Metals: structure and properties

Abstract

Goals After reading this chapter the student will understand the following. Structure and properties of metals commonly used for making biomedical implants and devices. Use of different metals as biomaterials. Metals are extensively used as materials for biomedical implants, devices, and surgical tools. Some of the implants made from metals are shown in Figure 5.1. For example, metals are used for orthopedic reconstructions (implants for artificial hip, knee, shoulder, and elbow joints), fracture fixation (plates, pins, screws, rods, and nails), oral and maxillofacial reconstructions (dental implants and mini-plates), and cardiovascular interventions (stents, heart valves, and pacemakers). In general, metals used for biomedical applications should exhibit the following properties: high corrosion resistance, biocompatibility, high wear resistance, excellent mechanical properties. Most metallic biomaterials have a stable surface oxide layer that enhances their corrosion resistance properties. It is believed that the presence of this stable surface oxide layer is key to the biocompatibility of metals. The mechanical properties of the metal are important and should satisfy the requirements of the specific application in the body. For instance, when a metal is used to augment a bone, the elastic modulus of the metal should be ideally equivalent to that of the bone.

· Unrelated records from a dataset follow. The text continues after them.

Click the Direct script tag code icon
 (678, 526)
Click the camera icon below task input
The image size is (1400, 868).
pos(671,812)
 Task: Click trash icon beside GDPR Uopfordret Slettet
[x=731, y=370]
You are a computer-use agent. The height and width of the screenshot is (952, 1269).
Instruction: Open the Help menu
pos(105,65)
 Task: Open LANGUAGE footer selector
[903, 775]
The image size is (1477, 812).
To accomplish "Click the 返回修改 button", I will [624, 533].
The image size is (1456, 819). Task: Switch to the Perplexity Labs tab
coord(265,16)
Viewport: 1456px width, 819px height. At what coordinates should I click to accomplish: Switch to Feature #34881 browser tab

If the elastic modulus of the metal is greater than that of bone, then the load experienced by the bone is reduced due to a phenomenon known as stress shielding. This can cause the bone to remodel to adjust to the lower load and eventually result in the loss of bone quality. In another example, stainless steel is commonly used for making coronary stents due to its well-suited mechanical properties. Stainless steel has good radial strength (due to its high elastic modulus of ~190 GPa), low recoil, good expandability, and sufficient flexibility, which makes it a highly preferred metal for making stents. Several metals such as titanium, stainless steel, cobalt–chromium alloys, nitinol (nickel–titanium alloy), tantalum, and magnesium have been used for a variety of clinical applications, with titanium, stainless steel, and cobalt–chromium alloys being the most commonly used metals. This chapter describes the structure and properties of these metals.